#### Getoonde gegevens ####

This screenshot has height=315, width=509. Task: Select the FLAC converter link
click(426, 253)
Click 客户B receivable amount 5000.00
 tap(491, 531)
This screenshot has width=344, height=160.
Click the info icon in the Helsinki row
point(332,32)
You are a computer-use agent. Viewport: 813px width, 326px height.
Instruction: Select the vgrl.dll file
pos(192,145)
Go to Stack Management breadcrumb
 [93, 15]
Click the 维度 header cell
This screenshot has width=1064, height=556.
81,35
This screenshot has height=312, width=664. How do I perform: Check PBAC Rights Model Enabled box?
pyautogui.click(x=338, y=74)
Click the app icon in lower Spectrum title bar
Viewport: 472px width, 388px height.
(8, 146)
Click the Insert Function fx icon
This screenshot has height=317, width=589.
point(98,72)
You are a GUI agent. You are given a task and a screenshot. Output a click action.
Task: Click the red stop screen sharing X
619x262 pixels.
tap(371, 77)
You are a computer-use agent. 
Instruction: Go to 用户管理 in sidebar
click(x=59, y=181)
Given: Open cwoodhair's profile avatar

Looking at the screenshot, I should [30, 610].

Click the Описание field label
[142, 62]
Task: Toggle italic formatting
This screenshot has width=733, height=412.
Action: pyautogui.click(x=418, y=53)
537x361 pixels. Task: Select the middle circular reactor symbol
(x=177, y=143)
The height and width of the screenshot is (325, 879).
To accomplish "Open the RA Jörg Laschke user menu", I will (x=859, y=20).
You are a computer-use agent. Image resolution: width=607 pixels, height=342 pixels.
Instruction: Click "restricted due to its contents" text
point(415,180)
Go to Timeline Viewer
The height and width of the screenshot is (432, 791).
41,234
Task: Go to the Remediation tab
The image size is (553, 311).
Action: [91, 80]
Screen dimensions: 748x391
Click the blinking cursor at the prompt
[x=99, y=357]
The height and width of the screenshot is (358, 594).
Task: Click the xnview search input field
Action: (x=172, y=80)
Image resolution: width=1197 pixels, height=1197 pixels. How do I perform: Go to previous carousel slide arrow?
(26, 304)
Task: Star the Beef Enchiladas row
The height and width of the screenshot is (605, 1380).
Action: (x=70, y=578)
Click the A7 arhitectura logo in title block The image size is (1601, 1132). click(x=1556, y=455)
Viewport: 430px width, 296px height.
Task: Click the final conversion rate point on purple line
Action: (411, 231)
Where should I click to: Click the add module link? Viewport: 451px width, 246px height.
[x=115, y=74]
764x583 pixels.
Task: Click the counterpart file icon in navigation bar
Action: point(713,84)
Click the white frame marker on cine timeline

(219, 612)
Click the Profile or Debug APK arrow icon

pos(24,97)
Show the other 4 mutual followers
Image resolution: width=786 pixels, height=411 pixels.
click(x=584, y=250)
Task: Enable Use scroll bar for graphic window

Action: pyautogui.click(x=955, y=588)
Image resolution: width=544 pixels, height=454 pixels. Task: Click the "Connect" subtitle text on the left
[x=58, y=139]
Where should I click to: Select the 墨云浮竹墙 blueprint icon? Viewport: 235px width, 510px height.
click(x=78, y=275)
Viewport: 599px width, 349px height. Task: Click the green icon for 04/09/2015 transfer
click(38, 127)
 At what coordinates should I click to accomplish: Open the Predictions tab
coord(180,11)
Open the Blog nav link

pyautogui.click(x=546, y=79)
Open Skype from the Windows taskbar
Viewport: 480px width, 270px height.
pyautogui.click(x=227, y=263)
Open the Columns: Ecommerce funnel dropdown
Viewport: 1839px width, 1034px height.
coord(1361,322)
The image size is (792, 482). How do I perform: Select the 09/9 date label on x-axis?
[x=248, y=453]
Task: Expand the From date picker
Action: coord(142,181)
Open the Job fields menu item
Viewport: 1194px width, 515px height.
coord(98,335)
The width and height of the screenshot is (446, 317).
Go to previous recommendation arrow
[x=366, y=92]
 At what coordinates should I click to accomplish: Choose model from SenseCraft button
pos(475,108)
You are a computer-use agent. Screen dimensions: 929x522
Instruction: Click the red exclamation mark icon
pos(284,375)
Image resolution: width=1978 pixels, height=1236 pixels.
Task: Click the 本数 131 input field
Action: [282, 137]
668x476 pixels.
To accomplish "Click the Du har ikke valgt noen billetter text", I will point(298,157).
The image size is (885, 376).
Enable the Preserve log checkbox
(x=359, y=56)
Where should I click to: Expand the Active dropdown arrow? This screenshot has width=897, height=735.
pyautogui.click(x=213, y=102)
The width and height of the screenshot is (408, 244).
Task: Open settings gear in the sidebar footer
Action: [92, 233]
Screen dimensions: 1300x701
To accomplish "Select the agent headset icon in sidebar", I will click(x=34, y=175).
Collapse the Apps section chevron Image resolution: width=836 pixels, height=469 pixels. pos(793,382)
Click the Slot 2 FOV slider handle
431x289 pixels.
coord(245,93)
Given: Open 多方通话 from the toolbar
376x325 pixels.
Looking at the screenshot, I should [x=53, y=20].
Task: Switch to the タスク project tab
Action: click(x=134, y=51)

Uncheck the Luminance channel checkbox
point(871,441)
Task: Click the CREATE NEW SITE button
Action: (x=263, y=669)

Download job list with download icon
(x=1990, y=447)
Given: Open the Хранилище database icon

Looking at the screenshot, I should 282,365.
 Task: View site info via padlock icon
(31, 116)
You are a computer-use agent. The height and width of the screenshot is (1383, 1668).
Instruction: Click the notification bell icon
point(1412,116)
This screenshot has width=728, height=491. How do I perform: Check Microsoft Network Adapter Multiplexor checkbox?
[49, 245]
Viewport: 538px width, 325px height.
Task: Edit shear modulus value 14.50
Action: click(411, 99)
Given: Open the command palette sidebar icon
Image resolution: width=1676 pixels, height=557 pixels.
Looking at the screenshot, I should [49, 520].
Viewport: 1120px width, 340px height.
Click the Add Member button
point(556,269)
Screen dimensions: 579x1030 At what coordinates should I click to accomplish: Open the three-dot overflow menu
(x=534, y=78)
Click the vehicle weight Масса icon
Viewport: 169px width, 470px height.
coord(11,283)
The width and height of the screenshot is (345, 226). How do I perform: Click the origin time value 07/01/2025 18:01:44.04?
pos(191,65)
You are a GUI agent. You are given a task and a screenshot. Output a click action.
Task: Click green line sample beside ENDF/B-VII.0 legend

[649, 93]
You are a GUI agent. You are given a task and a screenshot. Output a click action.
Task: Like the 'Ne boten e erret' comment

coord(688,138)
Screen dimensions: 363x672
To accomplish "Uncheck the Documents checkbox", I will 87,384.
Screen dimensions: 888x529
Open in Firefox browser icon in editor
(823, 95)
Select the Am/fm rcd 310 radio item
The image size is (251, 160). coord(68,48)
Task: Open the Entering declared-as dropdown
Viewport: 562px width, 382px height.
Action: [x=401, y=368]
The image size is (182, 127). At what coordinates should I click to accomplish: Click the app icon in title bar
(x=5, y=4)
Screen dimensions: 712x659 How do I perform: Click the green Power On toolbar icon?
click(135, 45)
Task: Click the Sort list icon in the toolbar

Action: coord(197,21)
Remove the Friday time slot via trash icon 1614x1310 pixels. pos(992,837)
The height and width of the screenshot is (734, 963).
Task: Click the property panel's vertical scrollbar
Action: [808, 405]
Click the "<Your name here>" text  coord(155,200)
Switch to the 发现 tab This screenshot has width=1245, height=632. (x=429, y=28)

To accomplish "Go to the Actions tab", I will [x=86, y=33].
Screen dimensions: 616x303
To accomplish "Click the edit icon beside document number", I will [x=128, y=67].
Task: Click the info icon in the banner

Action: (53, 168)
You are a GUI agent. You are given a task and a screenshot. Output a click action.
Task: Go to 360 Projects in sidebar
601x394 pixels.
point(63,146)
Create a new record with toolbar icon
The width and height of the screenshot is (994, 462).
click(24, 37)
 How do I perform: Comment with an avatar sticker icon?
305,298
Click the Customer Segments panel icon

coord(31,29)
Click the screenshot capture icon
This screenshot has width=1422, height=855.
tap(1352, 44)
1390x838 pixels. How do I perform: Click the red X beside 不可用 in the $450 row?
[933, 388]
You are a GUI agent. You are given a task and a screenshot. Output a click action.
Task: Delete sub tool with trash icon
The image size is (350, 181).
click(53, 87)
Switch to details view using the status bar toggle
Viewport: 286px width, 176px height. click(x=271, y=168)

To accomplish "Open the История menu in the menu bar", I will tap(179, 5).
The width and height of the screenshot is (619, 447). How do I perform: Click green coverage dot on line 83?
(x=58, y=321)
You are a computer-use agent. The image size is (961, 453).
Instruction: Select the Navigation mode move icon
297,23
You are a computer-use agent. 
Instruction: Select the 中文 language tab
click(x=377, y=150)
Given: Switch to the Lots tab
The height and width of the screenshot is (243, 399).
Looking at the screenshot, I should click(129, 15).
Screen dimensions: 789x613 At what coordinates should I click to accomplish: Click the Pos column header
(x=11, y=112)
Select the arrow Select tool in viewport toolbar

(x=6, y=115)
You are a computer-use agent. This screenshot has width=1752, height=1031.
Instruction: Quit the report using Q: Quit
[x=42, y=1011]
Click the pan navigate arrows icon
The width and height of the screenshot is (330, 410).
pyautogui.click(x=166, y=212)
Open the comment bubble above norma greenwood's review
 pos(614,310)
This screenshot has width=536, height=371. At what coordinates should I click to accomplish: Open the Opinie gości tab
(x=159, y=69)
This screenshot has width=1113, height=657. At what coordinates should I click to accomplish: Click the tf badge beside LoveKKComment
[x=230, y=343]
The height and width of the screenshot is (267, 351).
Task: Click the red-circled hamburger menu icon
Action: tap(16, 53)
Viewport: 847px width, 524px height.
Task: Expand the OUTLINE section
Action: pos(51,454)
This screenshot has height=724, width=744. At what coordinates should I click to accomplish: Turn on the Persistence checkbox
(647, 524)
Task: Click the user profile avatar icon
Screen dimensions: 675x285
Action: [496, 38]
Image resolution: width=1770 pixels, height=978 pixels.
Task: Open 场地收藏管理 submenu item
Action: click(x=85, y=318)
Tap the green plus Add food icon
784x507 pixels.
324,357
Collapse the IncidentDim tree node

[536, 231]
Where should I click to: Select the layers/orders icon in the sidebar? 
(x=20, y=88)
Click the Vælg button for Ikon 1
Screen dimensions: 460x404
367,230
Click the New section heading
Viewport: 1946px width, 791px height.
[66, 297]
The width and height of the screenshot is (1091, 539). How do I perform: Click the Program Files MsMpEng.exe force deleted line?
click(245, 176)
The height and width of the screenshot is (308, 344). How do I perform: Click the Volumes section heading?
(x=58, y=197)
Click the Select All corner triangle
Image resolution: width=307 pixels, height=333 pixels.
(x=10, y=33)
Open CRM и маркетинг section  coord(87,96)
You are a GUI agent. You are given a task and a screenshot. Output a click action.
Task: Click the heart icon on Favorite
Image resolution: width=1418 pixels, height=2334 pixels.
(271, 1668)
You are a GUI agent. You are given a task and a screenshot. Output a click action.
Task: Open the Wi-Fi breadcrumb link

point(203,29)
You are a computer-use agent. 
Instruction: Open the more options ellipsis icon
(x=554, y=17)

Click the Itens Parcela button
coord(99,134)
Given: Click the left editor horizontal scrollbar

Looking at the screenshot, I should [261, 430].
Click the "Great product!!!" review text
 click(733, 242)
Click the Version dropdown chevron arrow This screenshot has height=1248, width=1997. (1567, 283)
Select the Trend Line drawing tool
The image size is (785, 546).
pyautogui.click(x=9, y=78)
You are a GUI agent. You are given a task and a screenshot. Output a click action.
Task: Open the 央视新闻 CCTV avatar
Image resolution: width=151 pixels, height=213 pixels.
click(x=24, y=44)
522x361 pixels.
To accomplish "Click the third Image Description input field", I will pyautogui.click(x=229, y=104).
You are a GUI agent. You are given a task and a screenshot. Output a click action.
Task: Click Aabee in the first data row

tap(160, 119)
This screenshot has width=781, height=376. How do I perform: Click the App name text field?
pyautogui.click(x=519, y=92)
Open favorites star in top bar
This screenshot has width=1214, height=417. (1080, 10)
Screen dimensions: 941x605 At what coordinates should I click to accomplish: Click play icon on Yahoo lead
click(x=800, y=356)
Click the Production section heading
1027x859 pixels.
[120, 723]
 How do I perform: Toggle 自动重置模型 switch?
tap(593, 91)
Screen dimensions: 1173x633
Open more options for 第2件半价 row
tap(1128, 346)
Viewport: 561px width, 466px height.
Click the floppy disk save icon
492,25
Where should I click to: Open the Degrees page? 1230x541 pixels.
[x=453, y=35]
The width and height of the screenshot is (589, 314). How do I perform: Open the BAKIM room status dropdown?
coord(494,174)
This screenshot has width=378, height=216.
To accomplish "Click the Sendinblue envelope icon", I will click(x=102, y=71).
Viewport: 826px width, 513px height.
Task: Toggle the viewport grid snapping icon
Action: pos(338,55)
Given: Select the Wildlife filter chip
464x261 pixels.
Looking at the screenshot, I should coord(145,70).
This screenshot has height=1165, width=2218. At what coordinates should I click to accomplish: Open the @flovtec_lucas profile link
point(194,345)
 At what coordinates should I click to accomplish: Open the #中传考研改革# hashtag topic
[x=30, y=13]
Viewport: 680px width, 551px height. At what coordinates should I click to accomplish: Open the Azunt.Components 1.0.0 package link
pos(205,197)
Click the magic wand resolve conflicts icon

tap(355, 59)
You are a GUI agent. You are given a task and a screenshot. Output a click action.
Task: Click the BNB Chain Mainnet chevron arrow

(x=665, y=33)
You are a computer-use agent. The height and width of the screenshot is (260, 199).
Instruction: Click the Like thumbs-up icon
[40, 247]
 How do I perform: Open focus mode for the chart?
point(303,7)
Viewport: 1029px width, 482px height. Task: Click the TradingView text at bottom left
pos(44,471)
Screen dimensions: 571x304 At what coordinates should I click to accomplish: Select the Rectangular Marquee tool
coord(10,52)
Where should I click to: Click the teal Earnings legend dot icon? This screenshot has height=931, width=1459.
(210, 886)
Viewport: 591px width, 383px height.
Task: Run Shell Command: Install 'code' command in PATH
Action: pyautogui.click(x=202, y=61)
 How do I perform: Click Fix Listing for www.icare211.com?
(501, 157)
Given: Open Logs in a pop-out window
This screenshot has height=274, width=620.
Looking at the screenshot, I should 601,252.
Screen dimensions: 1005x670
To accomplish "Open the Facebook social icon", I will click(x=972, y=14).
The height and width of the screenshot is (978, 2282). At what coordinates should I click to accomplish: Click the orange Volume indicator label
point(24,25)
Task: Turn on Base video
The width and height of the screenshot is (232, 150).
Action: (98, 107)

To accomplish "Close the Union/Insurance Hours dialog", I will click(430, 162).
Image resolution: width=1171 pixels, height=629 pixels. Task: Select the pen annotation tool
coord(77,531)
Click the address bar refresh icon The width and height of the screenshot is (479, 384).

####

Opdracht = Herschrijf alstublieft de regels vanaf het begin tot en met de regel met "pos(192,145)". Vervang daarin "Helsinki" door "Oslo" en laat al het andere ongewijzigd.

Uitgewerkt antwoord =
This screenshot has height=315, width=509. Task: Select the FLAC converter link
click(426, 253)
Click 客户B receivable amount 5000.00
 tap(491, 531)
This screenshot has width=344, height=160.
Click the info icon in the Oslo row
point(332,32)
You are a computer-use agent. Viewport: 813px width, 326px height.
Instruction: Select the vgrl.dll file
pos(192,145)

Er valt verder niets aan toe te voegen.